第22回講演1抄録



白くて美しい歯で健康を!

 できるだけ歯を削ることなく審美性の高い治療を行うことは,歯科医師のみならず多くの国民が望んできたことです。かつては,実現が難しいと考えられていた歯を削ることなく白い歯を得るという治療法も,歯科医療技術の進歩によって現実のものとなりました。それは,生活歯のホワイトニングという手法です。歯を白くするホワイトニングという手法は,その安全性も確立され,副作用も少ない方法として世界的に行われています。従来までの歯科に対するイメージである,痛みを伴った治療とは異なる,とても身体に優しい治療法なのです。

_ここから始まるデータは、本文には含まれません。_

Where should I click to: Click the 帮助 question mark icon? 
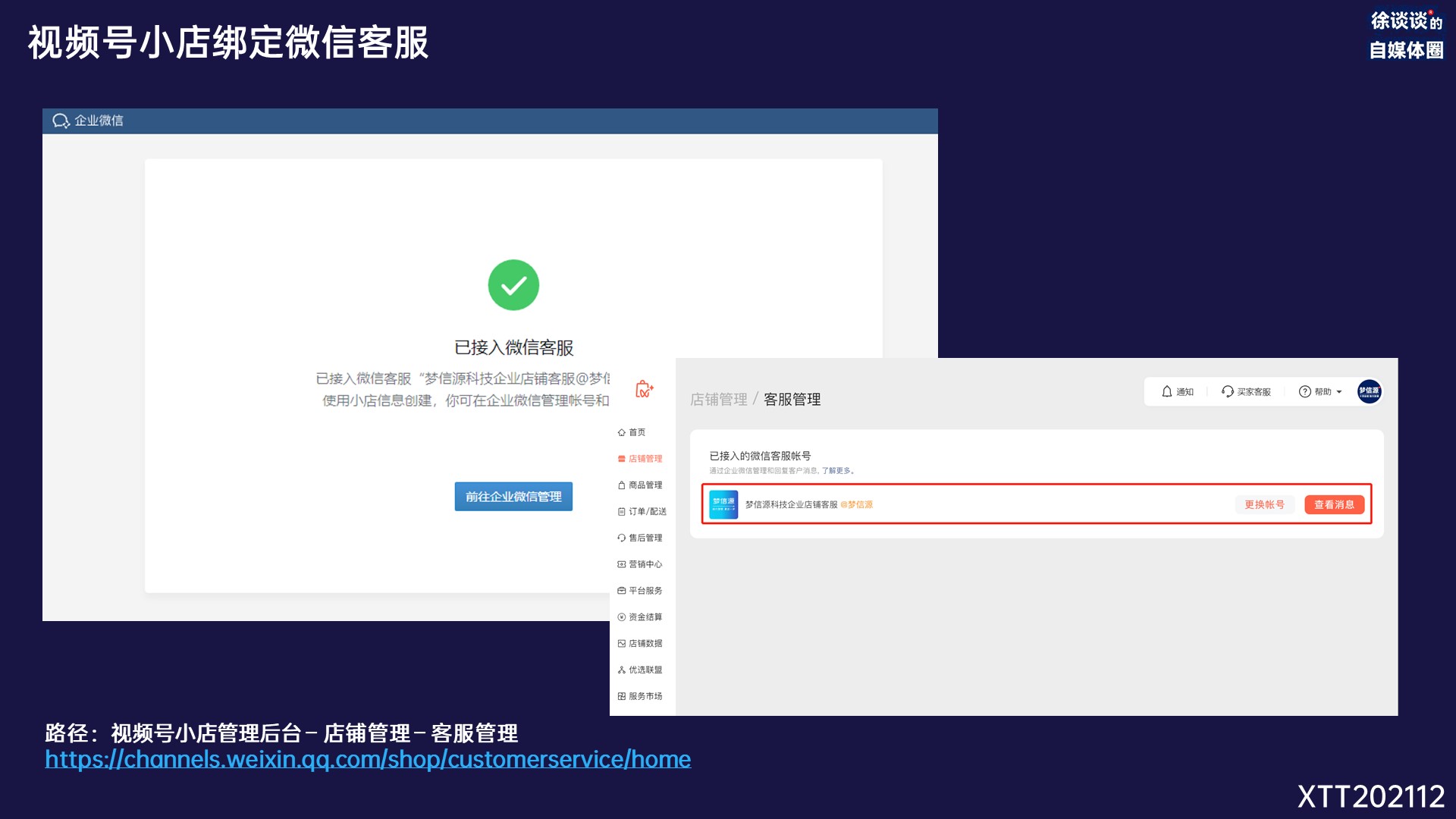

 ホワイトニング方法には「ホーム・ホワイトニング」と「オフィス・ホワイトニング」があります。このうちホーム・ホワイトニングは,患者さん自信にトレーと薬剤を渡して行う方法です。歯や唇の粘膜組織にやさしい薬剤を使うため,最低でも2〜3週間程度の期間が必要ですが,現時点では最良の結果が得られる方法です。一方,オフィス・ホワイトニングは,通常の歯科治療と同じように診療用チェアーに座り,そして1時間程度で治療を複数回行うホワイトニング法です。日本では,このいずれかを選択して歯を白くするホワイトニング治療が行われています。
 健康であること,そして心豊かであることを望まぬ人はいないと思います。それは,衣食住と生活の安全が保障された人間が望む,ごく自然の欲求です。また,健康であることは,身体内面だけではなく,外観にも活動的なイメージを与えるものであり,これが相互に作用しあって生活の質(Quality of Life; QOL)の向上につながるものです。このような観点から,外観の印象を決める口元の美しさは,健康にとって欠かすことのできないものの一つと言えます。ここでは,歯を削ることなく白い歯を獲得することができるホワイトニング治療について,具体例を交えてお話します。